In other cases you might have some sort of sequence information, or you might need to make a different sequence. For example, if you are plotting your Street Profile Analysis of a major roadway, like Spicer et al. (2016), you might want to list the streets which intersect it, in order from one end to the other. Once the ordered list exists, we can join this to the original dataframe to have a sequence to order our stops by:

bakerloo_stops <- left_join(bakerloo_stops, bakerloo_order)

And then we can use this to order our stop names, and finally present the Street (or rather Route) Profile for the Bakerloo line considering violent and sexual offences:

ggplot(bakerloo_stops, 
       aes(x = reorder(stn_name, stop_num), 
           y = violent_crime_rate, 
           group = line)) + 
  geom_point() + 
  geom_line() + 
  xlab("Bakerloo Line") + 
  ylab("Crime Rate per 10,000 passengers") + 
  theme_bw() + 
  theme(axis.text.x = element_text(angle = 60, hjust = 1))
Route profile for Bakerloo line

FIGURE 9.11: Route profile for Bakerloo line

This is a non-geographical way to visualise crime rates along micro places, while still taking into account some spatial information, namely the sequence of these nodes along our line segment. Surely we could prettify the plot with additional code, but with this cruder version you can see what the street profile gives you.
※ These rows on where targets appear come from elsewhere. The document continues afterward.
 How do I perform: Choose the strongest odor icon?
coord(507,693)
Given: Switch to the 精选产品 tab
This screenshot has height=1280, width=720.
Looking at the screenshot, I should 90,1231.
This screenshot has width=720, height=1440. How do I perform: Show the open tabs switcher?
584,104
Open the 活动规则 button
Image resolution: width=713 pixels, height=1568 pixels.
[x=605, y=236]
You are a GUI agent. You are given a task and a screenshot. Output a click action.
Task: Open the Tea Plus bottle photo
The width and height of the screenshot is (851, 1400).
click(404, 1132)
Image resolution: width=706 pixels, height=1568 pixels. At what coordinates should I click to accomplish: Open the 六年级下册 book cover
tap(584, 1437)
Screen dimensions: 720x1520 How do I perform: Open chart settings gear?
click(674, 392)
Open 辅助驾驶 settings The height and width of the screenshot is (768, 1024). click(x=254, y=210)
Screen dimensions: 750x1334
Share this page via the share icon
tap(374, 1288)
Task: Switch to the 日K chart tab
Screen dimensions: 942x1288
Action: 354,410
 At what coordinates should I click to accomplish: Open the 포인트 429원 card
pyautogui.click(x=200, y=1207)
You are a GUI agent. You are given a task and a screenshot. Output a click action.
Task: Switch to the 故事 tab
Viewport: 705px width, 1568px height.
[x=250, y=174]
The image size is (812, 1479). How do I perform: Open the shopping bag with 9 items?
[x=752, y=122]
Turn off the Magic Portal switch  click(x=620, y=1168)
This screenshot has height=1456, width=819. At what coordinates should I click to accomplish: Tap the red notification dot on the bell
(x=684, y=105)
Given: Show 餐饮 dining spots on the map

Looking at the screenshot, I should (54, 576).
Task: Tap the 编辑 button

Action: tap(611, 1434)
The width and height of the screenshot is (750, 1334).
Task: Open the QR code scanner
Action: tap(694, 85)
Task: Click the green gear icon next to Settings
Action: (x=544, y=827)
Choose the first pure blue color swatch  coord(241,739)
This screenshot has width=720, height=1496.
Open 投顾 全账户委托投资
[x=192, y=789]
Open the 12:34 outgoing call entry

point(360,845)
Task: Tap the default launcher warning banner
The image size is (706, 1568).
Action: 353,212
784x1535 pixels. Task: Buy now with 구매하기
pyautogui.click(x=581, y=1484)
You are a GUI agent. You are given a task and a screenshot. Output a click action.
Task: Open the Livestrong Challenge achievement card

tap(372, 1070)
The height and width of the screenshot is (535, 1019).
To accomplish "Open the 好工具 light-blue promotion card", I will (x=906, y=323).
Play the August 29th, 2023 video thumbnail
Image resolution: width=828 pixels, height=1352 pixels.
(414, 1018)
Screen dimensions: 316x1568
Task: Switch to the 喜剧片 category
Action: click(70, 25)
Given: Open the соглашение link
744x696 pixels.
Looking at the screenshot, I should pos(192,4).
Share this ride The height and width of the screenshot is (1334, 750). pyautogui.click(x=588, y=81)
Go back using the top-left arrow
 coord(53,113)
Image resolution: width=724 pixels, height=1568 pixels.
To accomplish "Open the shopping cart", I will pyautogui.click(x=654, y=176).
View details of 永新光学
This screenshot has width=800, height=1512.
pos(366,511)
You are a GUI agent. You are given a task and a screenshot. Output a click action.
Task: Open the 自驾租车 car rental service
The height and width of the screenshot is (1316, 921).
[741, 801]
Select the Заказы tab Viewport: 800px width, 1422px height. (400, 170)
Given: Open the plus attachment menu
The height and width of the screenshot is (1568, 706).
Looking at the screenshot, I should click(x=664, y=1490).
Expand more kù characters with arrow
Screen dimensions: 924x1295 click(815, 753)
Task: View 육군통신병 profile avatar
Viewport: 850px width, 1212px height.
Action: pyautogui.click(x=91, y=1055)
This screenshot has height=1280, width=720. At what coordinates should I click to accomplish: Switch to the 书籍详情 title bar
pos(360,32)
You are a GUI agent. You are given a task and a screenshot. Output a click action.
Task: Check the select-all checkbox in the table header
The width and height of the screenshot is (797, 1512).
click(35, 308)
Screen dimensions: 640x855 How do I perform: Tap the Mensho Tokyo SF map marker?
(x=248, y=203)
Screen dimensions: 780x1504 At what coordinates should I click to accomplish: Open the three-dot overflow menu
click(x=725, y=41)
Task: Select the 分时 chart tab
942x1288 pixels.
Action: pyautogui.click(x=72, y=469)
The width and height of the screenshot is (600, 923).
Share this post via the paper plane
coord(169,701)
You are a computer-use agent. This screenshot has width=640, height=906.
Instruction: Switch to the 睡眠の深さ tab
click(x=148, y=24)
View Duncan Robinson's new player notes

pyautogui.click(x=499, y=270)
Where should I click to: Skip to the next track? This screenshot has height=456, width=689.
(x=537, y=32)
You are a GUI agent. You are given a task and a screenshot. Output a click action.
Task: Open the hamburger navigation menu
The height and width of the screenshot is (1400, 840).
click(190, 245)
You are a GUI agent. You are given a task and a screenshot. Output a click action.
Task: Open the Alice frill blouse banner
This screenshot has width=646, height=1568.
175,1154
What is really a strength of Street Profile Analysis is that you can compare different things along the same route, which may be difficult to compare on a two-dimensional map. For example, we could compare how crime changes along the network between different months of the year here. For this, we can create a dataframe of crimes per month for each station. For each crime find the nearest station (st_nearest_feature()) and assign the station id to a new column, then group by month and nearest station.

monthy_crimes <- bakerloo_crimes %>% 
  mutate(nearest_stn_id = st_nearest_feature(bakerloo_crimes, bakerloo_stops)) %>% 
  st_drop_geometry() %>% 
  group_by(nearest_stn_id, month) %>% 
  count() %>% 
  pivot_wider(names_from = month, values_from = n)  %>% 
  left_join(bakerloo_stops, ., by = c("stop_num" = "nearest_stn_id")) %>% 
  replace(is.na(.), 0)

And now we can compare between different months by adding each month on as a ggplot layer. For example, if we wanted to see January, February, and March:

ggplot(monthy_crimes, aes(x = reorder(stn_name, stop_num), group = line)) + 
  geom_point(aes(y = `2019-01`, col = "Jan")) + 
  geom_line(aes(y = `2019-01`, col = "Jan")) + 
  geom_point(aes(y = `2019-02`, col = "Feb")) + 
  geom_line(aes(y = `2019-02`, col = "Feb")) +
  geom_point(aes(y = `2019-03`, col = "Mar")) + 
  geom_line(aes(y = `2019-03`, col = "Mar")) +
  xlab("Bakerloo Line") + 
  ylab("Crime Rate per 10,000 passengers") + 
  theme_bw() + 
  theme(axis.text.x = element_text(angle = 60, hjust = 1)) + 
  scale_colour_manual(values=c("#66c2a5", "#8da0cb", "#fc8d62"), 
                      labels = c("Jan", "Feb", "Mar"), 
                      guide="legend", name="Month")
Route profile of Bakerloo line comparing different months

FIGURE 9.12: Route profile of Bakerloo line comparing different months

We could also visualise different crime types, or different sources of data, the possibilities are many, and this is where the strength of this method is evident, over a map, where only one variable at one time can be displayed.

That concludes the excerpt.